General Properties of Aminoglycosides

A. Physical and Chemical Properties

Aminoglycosides have a hexose ring, either streptidine (in streptomycin) or 2-deoxystreptamine (in other aminoglycosides), to which various amino sugars are attached by glycosidic linkages (Figures 45–1 and 45–2). They are water-soluble, stable in solution, and more active at alkaline than at acid pH.

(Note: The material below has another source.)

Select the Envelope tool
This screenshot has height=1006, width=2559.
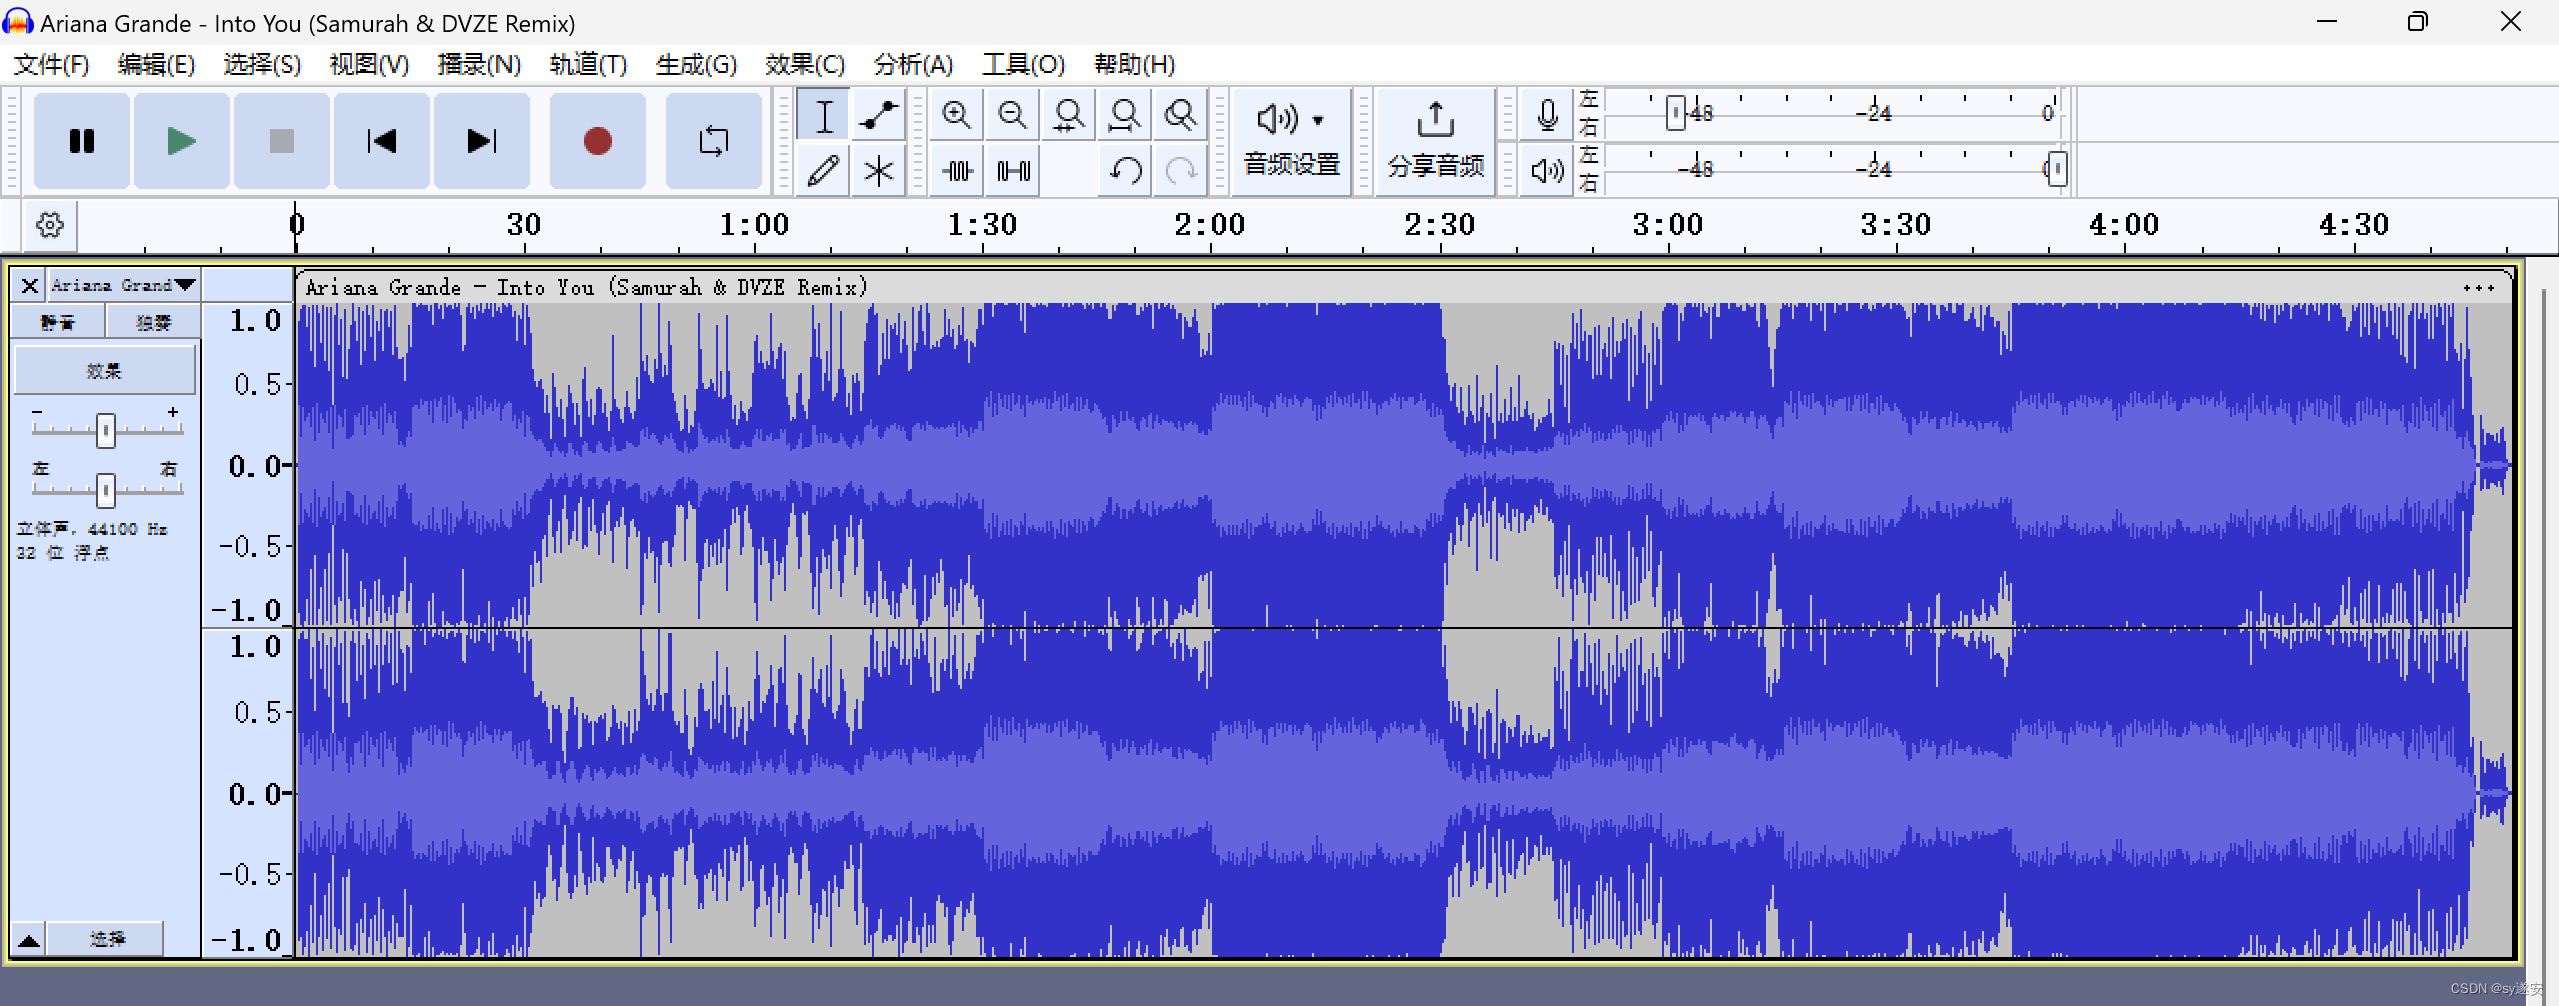(x=877, y=115)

Structure of streptomycin.


Structures of several important aminoglycoside antibiotics. Ring II is 2-deoxystreptamine. The resemblance between kanamycin and amikacin and between gentamicin, netilmicin, and tobramycin can be seen. Plazomicin’s ring II and III are similar to the other structures; it shares the same hydroxyl-aminobutyric acid R group as amikacin. Its ring I differs from amikacin in that it is unsaturated. The circled numerals on the kanamycin molecule indicate points of attack of plasmid-mediated bacterial transferase enzymes that can inactivate this drug. ➀, ➁, and ➂, acetyltransferase; ➃, phosphotransferase; ➄, adenylyltransferase. Amikacin is resistant to modification at ➁,➂,➃, and ➄; whereas plazomicin is resistant to modification at ➀, ➁, ➃, and ➄.